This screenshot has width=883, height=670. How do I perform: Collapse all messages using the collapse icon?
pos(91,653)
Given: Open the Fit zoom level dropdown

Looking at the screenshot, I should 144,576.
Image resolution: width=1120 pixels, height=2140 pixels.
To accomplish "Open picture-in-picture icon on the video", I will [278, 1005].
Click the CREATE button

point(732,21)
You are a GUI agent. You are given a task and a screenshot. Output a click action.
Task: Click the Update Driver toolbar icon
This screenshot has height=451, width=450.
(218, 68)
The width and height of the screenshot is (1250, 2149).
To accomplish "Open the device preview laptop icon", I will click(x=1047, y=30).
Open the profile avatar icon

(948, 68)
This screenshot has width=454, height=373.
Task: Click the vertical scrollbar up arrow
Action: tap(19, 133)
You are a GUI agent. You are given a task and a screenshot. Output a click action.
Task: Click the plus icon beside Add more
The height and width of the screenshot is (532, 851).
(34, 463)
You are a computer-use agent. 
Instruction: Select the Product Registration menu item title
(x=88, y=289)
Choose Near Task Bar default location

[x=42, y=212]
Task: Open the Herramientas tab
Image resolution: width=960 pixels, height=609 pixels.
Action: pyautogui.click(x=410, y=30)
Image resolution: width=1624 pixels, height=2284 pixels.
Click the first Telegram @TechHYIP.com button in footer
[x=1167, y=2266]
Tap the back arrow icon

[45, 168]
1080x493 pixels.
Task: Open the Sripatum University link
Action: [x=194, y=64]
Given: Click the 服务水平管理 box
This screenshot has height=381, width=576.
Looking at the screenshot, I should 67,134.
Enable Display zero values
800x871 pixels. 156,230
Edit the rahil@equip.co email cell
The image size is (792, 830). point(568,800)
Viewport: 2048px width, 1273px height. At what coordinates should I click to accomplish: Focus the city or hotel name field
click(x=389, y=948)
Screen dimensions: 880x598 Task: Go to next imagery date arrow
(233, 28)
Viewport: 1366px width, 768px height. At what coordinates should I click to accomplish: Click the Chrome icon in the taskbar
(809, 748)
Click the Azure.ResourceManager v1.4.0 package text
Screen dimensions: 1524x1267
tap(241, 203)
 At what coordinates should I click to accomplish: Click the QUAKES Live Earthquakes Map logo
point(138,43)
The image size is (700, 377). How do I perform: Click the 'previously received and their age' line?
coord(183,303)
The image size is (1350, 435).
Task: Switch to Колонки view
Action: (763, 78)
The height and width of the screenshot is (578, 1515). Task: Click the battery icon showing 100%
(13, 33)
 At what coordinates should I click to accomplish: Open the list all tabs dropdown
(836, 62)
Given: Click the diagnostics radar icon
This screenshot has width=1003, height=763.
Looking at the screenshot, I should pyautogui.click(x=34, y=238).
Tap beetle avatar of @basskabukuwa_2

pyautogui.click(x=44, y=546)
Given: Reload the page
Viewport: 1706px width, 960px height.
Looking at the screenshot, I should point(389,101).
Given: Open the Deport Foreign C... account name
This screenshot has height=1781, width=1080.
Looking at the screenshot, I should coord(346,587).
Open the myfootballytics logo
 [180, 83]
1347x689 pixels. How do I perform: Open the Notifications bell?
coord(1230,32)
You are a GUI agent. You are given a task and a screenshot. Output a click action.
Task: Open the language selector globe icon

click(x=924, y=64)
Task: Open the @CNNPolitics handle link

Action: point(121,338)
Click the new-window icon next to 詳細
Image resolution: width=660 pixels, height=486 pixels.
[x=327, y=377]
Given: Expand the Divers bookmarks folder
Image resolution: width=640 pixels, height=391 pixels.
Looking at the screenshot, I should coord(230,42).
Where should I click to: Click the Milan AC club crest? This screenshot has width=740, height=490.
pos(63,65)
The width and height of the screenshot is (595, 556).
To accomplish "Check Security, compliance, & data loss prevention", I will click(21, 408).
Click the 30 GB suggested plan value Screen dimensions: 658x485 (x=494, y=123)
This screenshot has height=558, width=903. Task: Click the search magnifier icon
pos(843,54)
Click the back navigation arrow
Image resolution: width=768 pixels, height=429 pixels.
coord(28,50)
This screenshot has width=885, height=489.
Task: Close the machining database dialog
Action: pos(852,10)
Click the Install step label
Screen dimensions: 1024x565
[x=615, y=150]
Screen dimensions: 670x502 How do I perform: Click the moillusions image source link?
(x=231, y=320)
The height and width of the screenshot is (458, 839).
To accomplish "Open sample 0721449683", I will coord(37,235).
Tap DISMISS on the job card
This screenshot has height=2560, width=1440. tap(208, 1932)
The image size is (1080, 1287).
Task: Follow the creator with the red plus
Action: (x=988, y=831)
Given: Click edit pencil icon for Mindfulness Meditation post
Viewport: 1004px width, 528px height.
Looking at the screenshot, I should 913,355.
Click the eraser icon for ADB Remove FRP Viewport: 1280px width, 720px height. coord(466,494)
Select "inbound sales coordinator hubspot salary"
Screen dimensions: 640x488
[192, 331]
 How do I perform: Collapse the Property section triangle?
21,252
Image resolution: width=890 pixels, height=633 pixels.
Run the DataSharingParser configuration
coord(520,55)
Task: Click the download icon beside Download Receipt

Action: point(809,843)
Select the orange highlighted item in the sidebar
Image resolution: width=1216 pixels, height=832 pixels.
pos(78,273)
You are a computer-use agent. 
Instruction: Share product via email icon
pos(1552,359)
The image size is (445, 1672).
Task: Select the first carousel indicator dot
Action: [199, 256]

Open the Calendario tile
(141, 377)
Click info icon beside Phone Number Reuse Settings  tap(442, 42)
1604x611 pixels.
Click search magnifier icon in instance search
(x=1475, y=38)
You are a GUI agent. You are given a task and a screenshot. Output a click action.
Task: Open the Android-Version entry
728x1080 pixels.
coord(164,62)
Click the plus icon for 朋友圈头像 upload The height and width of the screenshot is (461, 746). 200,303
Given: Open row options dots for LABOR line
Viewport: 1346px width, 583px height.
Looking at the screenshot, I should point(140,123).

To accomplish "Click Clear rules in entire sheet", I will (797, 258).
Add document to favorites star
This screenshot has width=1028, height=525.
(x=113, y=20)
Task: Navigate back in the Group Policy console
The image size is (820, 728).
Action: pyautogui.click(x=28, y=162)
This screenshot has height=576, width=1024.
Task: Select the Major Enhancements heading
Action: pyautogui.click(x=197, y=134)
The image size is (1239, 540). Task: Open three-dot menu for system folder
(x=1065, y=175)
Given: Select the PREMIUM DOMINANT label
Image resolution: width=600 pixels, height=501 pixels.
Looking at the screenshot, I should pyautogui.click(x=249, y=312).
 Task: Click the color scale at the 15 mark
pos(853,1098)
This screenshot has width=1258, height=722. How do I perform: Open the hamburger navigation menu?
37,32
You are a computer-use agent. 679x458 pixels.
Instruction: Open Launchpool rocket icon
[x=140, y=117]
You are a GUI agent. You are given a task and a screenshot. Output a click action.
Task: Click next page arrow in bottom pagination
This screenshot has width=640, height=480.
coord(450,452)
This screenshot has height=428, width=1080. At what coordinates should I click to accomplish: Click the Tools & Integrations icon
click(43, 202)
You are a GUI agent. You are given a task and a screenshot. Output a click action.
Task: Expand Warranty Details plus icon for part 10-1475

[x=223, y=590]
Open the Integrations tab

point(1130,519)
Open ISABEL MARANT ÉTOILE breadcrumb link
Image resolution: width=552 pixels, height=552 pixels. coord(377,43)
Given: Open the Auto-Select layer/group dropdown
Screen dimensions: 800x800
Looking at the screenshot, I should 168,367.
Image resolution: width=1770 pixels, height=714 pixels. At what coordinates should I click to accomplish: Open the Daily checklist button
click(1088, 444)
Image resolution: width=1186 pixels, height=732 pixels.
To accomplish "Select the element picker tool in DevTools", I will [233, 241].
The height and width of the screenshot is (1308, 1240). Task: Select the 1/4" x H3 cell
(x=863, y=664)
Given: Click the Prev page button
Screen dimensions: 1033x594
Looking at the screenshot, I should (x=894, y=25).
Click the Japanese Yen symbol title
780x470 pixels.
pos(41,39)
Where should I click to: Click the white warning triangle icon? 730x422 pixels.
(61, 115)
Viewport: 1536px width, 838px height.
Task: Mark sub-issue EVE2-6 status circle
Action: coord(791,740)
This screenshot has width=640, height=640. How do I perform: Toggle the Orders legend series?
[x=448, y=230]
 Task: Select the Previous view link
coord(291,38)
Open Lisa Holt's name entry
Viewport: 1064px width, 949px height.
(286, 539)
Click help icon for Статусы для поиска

# # # # #

Could you copy every line from the records that mentions the word "entry"?

**Expected answer**
Task: Open the Android-Version entry
Open Lisa Holt's name entry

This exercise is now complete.